En estos días hemos recordado la importancia de la venida de Jesús a este mundo.
La gente ha recordado a ese niño que nació en Belén, vemos los belenes que nos recuerda ese tiempo y ese GRAN acontecimiento.
La letra de los villancicos, por ejemplo: Al mundo paz, nació Jesús etc. Todo nos habla de Jesús el Salvador, pero…
Termina la navidad con la venida de los Reyes trayendo sus regalos y la gente se olvida de ese niño que nació en Belén.
Como Iglesia que ha entendido el propósito por el cuál vino Jesús a este mundo, debemos trabajar con entusiasmo e ilusión para enseñar a este mundo el verdadero significado de la Navidad.
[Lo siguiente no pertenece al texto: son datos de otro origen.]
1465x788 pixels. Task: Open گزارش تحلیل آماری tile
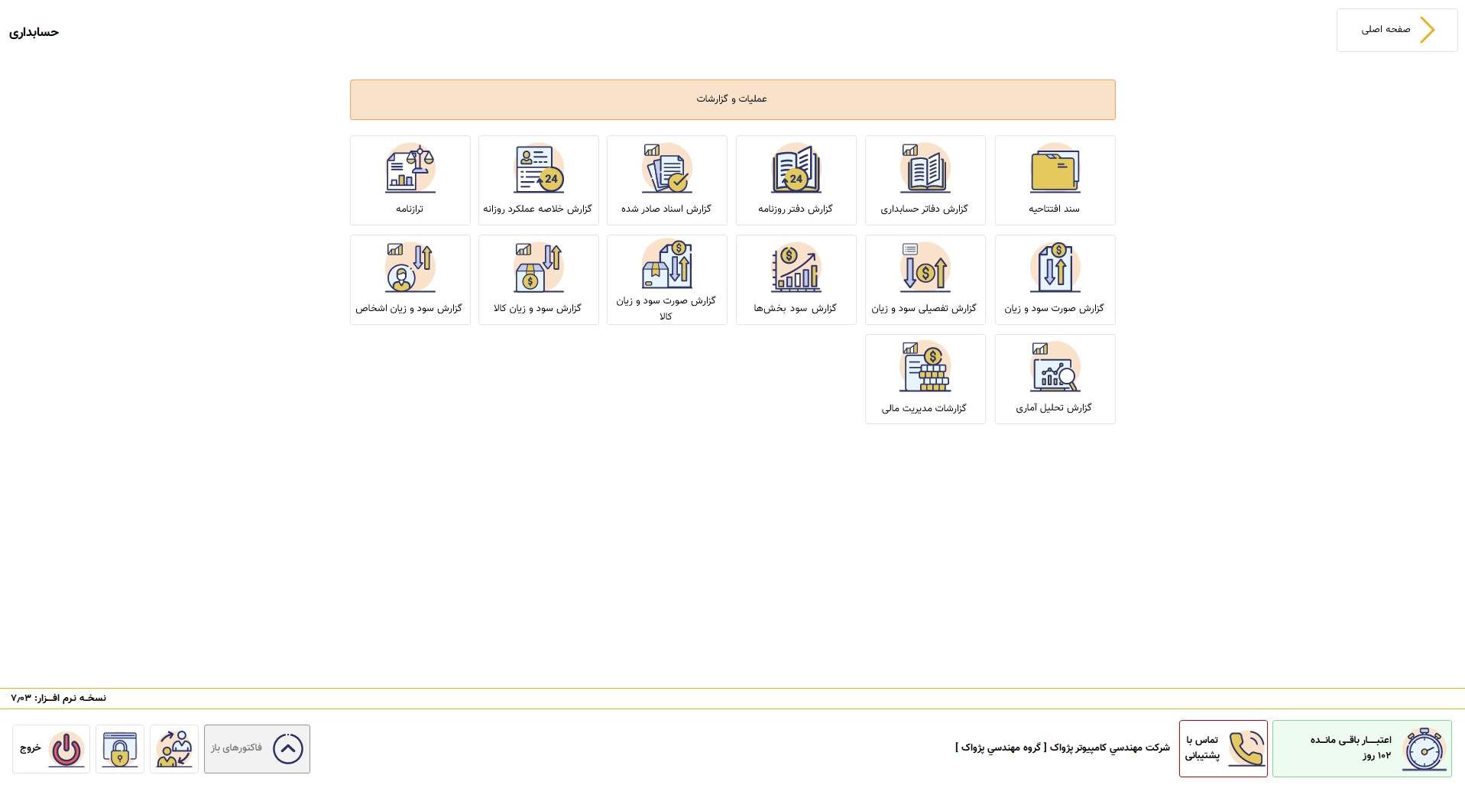[1055, 379]
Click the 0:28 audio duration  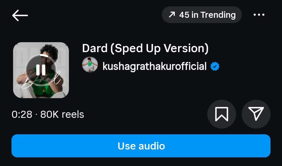click(22, 114)
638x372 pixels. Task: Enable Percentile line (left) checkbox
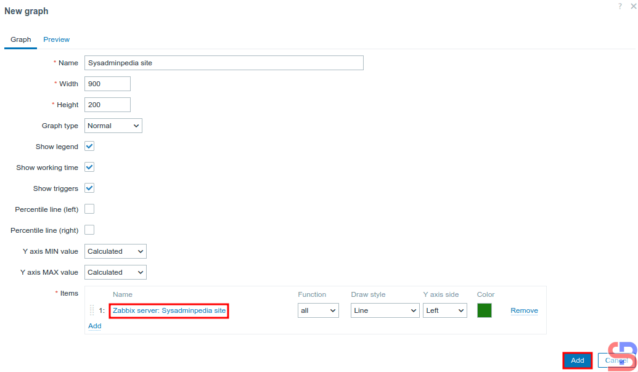pyautogui.click(x=89, y=209)
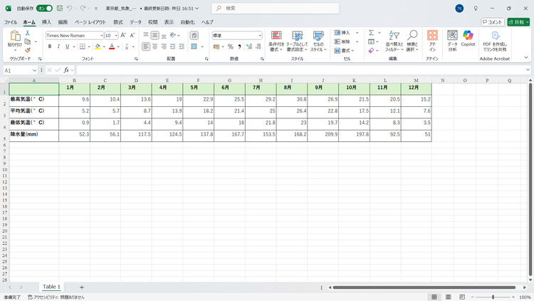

Juan el bautista fue el que preparó el camino para la venida de Jesús, y hoy somos nosotros, su iglesia, quienes tenemos ese trabajo.
Isaias 40:3-5 dice: “3Voz que clama en el desierto: Preparad camino a Jehová; enderezad calzada en la soledad a nuestro Dios. 4todo valle sea alzado, y bájese todo monte y collado; y lo torcido se enderece, y lo áspero se allane. 5y se manifestará la gloria de Jehová, y toda carne juntamente la verá; porque la boca de Jehová ha hablado”.
“Preparar el camino” no es algo externo, sino interior, y para ello cada uno de nosotros tenemos que examinarnos y preguntarnos.
- ¿Qué actitudes necesito enderezar?
- ¿Qué orgullo, resentimiento o pecado debo quitar de mi vida?
En este nuevo año es hora de dejarnos que el Señor siga puliéndonos, de manera que reflejemos a Dios a este mundo que está perdido.